When I debate, all I do is just look for the crux. I don't even try to "win". I don't try to convince the other person. I just try to get them to agree what the crux is and what they would need to be convinced of. And then if they want to go dig further into that crux, if they want to volunteer to change their mind, that's great. But that's not my goal because I don't think that's a realistic goal.
I think that just identifying the crux is highly productive, regardless. I think it brings out good content, the listeners like it. So that's what I do here at Doom Debates. The other thing to note about the debate is I came in with a big outline. I'd done a ton of research about Robin. I'd read pretty much everything he's ever written about AI doom, I listened to interviews.
So I came in with a big outline and as he was talking, I wasn't just trying to respond to exactly what he was saying. I was also trying to guide the conversation to hit on various topics in the outline. And that's part of why I didn't give the perfect, directed response to exactly what he was saying. But now I'm able to do it.
I think it's going to be pretty rare for me to have such a big outline for different guests, largely because different guests positions haven't been as fleshed out and as interconnected as Robin's. It's interesting to observe how having an outline of topics changes the kind of debate you get.
All right, let's go through the debate. I've clipped it down to the 30% that I think is the most substantive, the most relevant to analyze. And we're just going to go clip by clip, and I'll give you some new thoughts and some new counterarguments.
Robin's AI Timelines
Robin has an unusually long prediction of AI timelines. He says it could take a hundred years to get to AGI, and he bases it on a key metric of human job replacement. He's just trying to extrapolate the trends of AI, taking the job of humans, creating the economic value that humans are creating. That's his key metric.
I have a different key metric because I think of things in terms of optimization power. My key metric is the breadth and depth of optimization power. How many different domains are we seeing AI is entering into? And how strong are they in all these different domains? So when I see self-driving cars, maybe I don't see them displacing that many human employees yet. But I see we can handle more edge cases than ever. We can now drive in the San Francisco bay area, thanks to Waymo. Last I checked, it's something like 10 times safer than a human driver. So that would be depth of optimization: they can drive better than a human at the entire San Francisco bay area. That's what I'm looking at.
That trend seems to be going like a freight train. It seems to be accelerating. It seems to be opening new domains all the time. When you talk about breadth, the fact that LLMs can now handle arbitrary English queries and they can connect together topics in a way that's never been done before, across different domains, they can do a primitive form of reasoning when they give you the answer and they can do, they can essentially solve the symbol grounding problem in these arbitrary domain. So I'm seeing all this smoke coming out in terms of AI is getting better at breadth and depth of their optimization.
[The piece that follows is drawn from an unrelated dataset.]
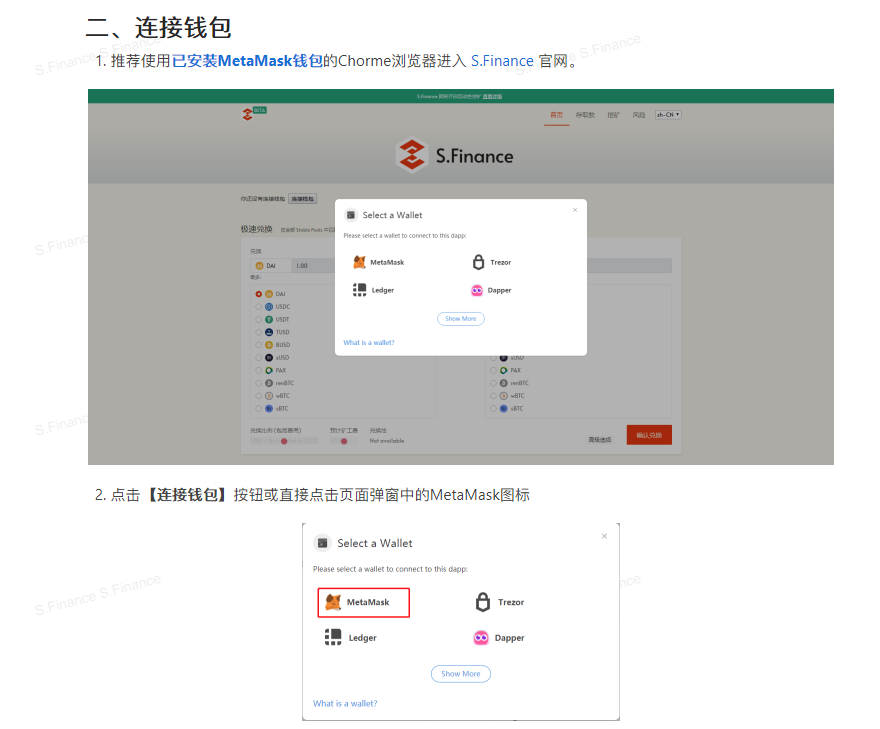Choose the Ledger wallet icon
Viewport: 880px width, 729px height.
pyautogui.click(x=359, y=290)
But Robin has a totally different key metric, and that's where his estimate is coming from.
To get Robin worried about AI doom, I'd need to convince him that there's a different metric he needs to be tracking, which is on track to get dangerous.
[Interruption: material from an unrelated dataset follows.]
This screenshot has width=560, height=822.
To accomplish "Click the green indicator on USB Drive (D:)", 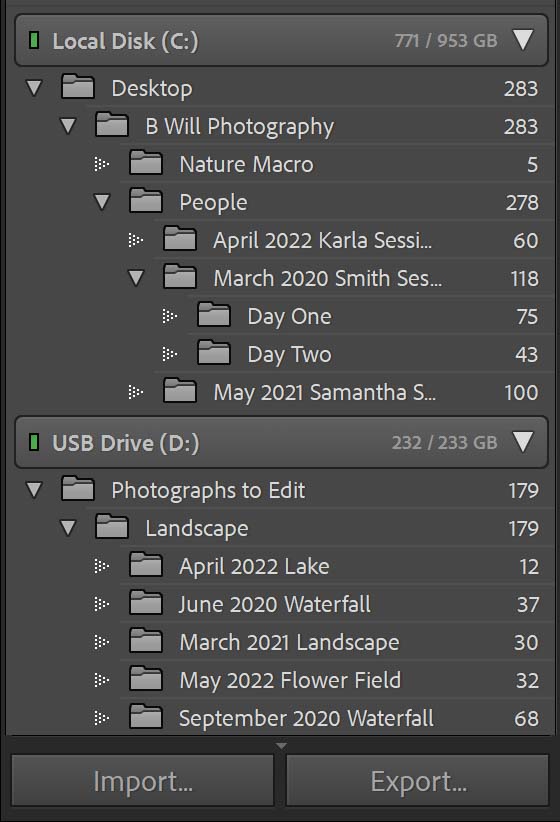I will (x=34, y=442).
Here's where I explained to Robin about my alternate metric, which is optimization power. I tell him about natural selection, human brains, AGI.
Culture vs. Intelligence
Robin doesn't even see human brains as the only major milestone in the optimization power story. He talks a lot about culture.
Here I should have done a better job drilling down into culture versus brains, because that's an interesting crux of where I disagree with Robin.
Culture is basically multiple brains passing notes. The ability to understand any individual concept or innovation happens in one brain. Culture doesn't give you that.
Sure, culture collects innovations for you to understand. "Ape culture" by itself, without that brain support, doesn't make any economic progress. But on the other hand, if you just give apes better brains, I'm pretty confident you'll get better ape culture. And you'll get exponential economic ape growth.
Robin is saying, look, we humans have had brains for half a million years. So culture must have been a key thing we had to mix in before we got rapid human progress, right? I agree that there's a cascade where human level brains don't instantly foom. They build supports like culture. But I see a level distinction.
So that's a crux. Robin thinks culture is as fundamental of a force as brains and natural selection. I think it's definitely not. When we get a superintelligent AI that disempowers humanity, it very likely won't even have culture, because culture is only helpful to an agent if that agent is dependent on other agents.
Innovation Accumulation vs. Intelligence
Now we get to Robin's unified model of all the data points that accelerated economic growth. He says it's about the rate of innovation and the diffusion of innovation.
Did you catch that? He said diffusion matters more. But when we have a superintelligent AI, a brain with more computing power and better algorithms than the sum of humanity, diffusion will be trivial.
Diffusion is just one part of this giant AI talking to another part of this giant AI in under a millisecond.
This is an argument for why to expect a foom, a singularity. We're setting diffusion-time to zero in Robin's model. I would argue that the innovation part of the equation will be vastly faster too. But the argument from instant diffusion of innovations seems pretty powerful, especially since Robin actually thinks diffusion matters more.
Another crux is the difference between my notion of optimization power and Robin's notion of accumulation of optimizations.
I don't know, Robin, how different are these notions really: optimization power vs. innovation, or optimization power vs. accumulation of optimizations?
If Albert Einstein invents Special Relativity in 1905, and then Albert Einstein invents General Relativity in 1915, it seems like Einstein's brain is a one-man optimization accumulator. "Innovation accumulation" seems like a weird way to describe the cognitive work being done in the field of physics, the work of mapping observations to mathematical theories.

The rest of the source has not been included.